Outlook Even if the Competition and Markets Authority (CMA) ultimately finds no evidence of collusion among the “big six” energy companies, its investigation has unearthed some ugly things. The headlines in the wake of its catchily titled “updated issues statement” have focused on the huge savings that customers could have reaped by either switching their suppliers, or finding cheaper tariffs, or both. That’s understandable when 19 million “dual fuel” electricity and gas customers have each been missing out on between £158 and £234 that they could surely put to better use than lining the pockets of their energy suppliers; all for half an hour’s work with a mouse and a computer keyboard.
It would be very easy at this point for the energy companies’ defenders to say more fool them if they can’t be bothered to make the effort. But it isn’t that simple. To take advantage of switching you really need to be computer literate, confident with using the web to make transactions and willing to scratch, kick and bite if things go wrong (given the energy companies’ well-deserved reputation for dreadful customer service, the latter is a real possibility).
Not everyone is computer savvy. At a recent meeting, I was told by a retailer that its research had revealed that a third of people shop on the web, a third use it but won’t transact, and a third don’t use it at all.

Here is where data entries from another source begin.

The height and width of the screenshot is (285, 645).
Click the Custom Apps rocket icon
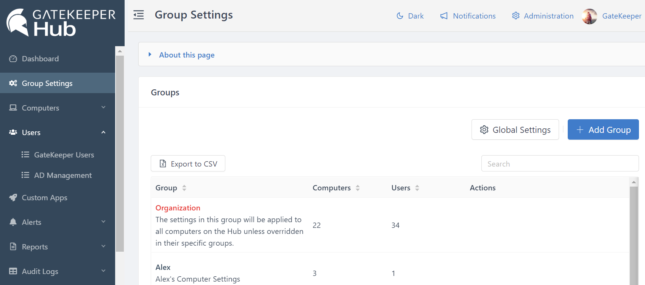click(13, 198)
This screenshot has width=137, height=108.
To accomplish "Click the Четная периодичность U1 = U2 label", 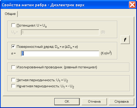I will pyautogui.click(x=42, y=80).
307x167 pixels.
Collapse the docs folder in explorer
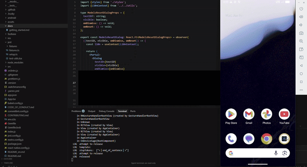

Moreover, it is the most vulnerable in society who are typically in the latter category. In other words, the people with limited means who would benefit most from switching aren’t in a position to do so. And it isn’t necessarily because they won’t but because they can’t.
Drill down into the report and the nasty truth of the energy suppliers’ behaviour towards these people becomes clear. It isn’t quite true that they use their poor customers to subsidise the rich, who are more likely take advantage of cheaper, fixed-term deals. Energy providers still make profits on most of the latter. It’s just that the profit margins are generally lower.
But they are exploiting them. From what the CMA is saying, the pricing of the standard variable tariff is informed by the fact that energy companies are aware that the people on it will stick with it and with them. While the CMA believes that various regulatory initiatives – from regulator Ofgem – are distorting the market, it will probably require more of them to address this issue.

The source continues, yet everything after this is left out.